───── Given text

That is there is too much freedom in the mount apis to allow for reliable
operation.

> But at least the current patch reuses CLONE_NEWIPC for posix ipc, which
> also seems to make sense.

Sort of. I'm really annoyed with whoever did the posix mqueue support.
Adding the magic syscall that has to know the internal mount instead of
requiring the thing be mounted somewhere and just rejecting filedescriptors
for the wrong sorts of files.

Eric

2008-08-29 09:47:48

by Cédric Le Goater

[permalink] [raw]
Subject: Re: [patch -mm 0/4] mqueue namespace

Eric W. Biederman wrote:
> [email protected] (Eric W. Biederman) writes:
>
>> One way to fix that is to add a hidden directory to the mnt namespace.
>> Where magic in kernel filesystems can be mounted. Only visible
>> with a magic openat flag. Then:
>>
>> fd = openat(AT_FDKERN, ".", O_DIRECTORY)
>> fchdir(fd);
>> umount("./mqueue", MNT_DETACH);
>> mount(("none", "./mqueue", "mqueue", 0, NULL);
>>
>> Would unshare the mqueue namespace.
>>
>> Implemented for plan9 this would solve a problem of how do you get
>> access to all of it's special filesystems. As only bind mounts
>> and remote filesystem mounts are available. For linux thinking about
>> it might shake the conversation up a bit.
>
> Thinking about this some more. What is especially attractive if we do
> all namespaces this way is that it solves two lurking problems.
> 1) How do you keep a namespace around without a process in it.
> 2) How do you enter a container.
>
> If we could land the namespaces in the filesystem we could easily
> persist them past the point where a process is present in one if we so
> choose.
>
> Entering a container would be a matter of replacing your current
> namespaces mounts with namespace mounts take from the filesystem.
>
> I expect performance would degrade in practice, but it is tempting
> to implement it and run a benchmark and see if we can measure anything.

http://wiki.openvz.org/Containers/Mini-summit_2008_notes

you seem to have talked about this idea at the summit but the notes
are a bit short on the "entering a container" topic. Have you had time to
work on the POC the notes are talking about ?

the mqueue namespace (and sysv ipc) is typically one of these namespaces
with valid objects which can have no processes in it.

C.

──────────
───── Entries provided

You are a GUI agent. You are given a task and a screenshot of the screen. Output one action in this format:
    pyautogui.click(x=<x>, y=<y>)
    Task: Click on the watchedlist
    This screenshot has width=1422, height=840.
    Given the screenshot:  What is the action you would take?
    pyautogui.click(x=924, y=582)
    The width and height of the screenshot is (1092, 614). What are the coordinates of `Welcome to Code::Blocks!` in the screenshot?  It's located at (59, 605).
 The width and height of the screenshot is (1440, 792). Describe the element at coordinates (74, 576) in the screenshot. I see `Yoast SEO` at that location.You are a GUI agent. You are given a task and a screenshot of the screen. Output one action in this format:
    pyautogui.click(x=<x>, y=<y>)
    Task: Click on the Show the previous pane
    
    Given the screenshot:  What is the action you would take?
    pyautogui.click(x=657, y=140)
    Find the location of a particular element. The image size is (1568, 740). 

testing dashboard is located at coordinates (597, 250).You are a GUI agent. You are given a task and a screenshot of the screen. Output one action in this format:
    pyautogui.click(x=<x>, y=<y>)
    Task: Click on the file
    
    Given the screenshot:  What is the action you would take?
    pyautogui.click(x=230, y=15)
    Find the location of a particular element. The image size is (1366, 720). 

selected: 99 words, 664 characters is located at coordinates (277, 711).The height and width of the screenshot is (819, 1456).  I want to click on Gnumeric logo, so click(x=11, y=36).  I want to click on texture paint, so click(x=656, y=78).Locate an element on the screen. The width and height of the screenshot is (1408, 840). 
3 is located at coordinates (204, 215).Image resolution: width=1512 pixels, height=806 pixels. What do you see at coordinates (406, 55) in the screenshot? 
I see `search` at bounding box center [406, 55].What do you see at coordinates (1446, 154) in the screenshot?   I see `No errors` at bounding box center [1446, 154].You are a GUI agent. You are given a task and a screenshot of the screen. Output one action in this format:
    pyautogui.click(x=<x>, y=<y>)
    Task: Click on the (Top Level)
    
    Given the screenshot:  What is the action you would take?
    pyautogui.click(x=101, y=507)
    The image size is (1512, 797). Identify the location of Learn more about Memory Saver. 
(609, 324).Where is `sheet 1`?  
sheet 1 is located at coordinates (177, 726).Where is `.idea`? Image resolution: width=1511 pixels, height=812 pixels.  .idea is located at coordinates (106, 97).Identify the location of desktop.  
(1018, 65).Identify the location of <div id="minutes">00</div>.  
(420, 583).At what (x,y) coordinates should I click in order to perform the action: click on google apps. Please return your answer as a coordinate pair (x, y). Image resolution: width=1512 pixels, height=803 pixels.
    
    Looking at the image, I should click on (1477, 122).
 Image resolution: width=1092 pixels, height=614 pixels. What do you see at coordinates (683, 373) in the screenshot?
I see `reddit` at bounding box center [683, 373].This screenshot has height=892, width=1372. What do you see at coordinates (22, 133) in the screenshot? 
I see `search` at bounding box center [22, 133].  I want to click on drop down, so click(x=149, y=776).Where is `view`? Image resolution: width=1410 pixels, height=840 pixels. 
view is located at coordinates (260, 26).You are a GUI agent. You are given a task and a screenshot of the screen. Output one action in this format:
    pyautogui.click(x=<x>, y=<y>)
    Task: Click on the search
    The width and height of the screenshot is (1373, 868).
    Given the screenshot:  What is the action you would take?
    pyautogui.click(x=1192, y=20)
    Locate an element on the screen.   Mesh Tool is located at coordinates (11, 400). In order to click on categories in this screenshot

──────────

Request
Repeat the passage of the mqueue namespace thread from "2008-08-29 09:47:48" up to and including "the mnt namespace.".

The answer
2008-08-29 09:47:48

by Cédric Le Goater

[permalink] [raw]
Subject: Re: [patch -mm 0/4] mqueue namespace

Eric W. Biederman wrote:
> [email protected] (Eric W. Biederman) writes:
>
>> One way to fix that is to add a hidden directory to the mnt namespace.